Politique

Au siège de l’UGTA, Tebboune fracasse « la décennie mafieuse »

La dernière fois qu’il a mis les pieds à la Maison du peuple, siège national de l’Union générale des travailleurs algériens (UGTA) à Alger, c’était il y a treize ans.

C’est par des excuses pour cette longue absence que Abdelmadjid Tebboune, président de la République, a entamé le long discours qu’il a prononcé, ce mercredi 1ᵉʳ mai, devant les cadres de la Centrale syndicale, à l’occasion de la fête internationale du travail.

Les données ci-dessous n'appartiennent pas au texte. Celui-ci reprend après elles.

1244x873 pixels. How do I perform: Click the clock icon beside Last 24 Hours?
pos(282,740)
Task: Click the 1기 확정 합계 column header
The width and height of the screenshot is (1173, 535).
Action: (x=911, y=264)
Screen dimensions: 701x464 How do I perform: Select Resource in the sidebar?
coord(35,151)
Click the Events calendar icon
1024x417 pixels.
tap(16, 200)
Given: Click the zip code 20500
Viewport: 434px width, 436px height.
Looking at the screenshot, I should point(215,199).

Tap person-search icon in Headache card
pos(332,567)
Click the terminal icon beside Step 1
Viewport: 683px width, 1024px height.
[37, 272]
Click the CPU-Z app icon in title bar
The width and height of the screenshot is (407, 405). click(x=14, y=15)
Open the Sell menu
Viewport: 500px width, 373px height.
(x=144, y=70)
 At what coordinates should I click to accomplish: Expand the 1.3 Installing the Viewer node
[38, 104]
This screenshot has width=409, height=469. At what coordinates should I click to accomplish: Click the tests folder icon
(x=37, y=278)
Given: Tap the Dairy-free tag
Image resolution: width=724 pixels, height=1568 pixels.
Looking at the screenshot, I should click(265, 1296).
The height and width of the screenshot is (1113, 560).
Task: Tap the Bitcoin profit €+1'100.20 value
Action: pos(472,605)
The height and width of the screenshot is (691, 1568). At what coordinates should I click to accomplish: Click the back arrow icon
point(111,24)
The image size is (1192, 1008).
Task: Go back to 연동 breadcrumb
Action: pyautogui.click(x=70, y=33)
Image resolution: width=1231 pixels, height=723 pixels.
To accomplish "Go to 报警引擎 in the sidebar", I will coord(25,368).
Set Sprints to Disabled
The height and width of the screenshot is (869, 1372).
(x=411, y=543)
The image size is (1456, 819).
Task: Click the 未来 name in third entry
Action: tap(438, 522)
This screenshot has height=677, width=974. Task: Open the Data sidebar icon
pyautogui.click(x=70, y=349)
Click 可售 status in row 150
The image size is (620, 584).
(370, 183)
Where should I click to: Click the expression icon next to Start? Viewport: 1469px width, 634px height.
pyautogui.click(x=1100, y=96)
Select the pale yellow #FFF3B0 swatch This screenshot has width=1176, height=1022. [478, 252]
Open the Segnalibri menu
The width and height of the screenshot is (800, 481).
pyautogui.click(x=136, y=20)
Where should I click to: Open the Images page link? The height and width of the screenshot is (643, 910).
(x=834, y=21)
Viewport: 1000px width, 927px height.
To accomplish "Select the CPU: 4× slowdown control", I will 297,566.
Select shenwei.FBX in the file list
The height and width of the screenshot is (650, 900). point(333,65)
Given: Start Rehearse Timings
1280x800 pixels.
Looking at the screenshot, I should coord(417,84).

Un discours où il a été question d’économie, beaucoup d’économie, de mesures sociales évidemment, et d’autres questions. Mais point d’indication, encore moins d’annonce concernant son intention de briguer ou pas un second mandat aux présidentielles anticipées du 7 septembre dernier. L’occasion ne s’y prêtait pas, certes.

En arrivant à la Maison du peuple, le chef de l’État a déposé une gerbe de fleurs devant la stèle commémorative de deux illustres anciens dirigeants de l’organisation syndicale, son fondateur pendant la guerre de Libération, Aïssat Idir et son secrétaire général dans les années 1990, Abdelhak Benhamouda, qui a « courageusement affronté la barbarie ».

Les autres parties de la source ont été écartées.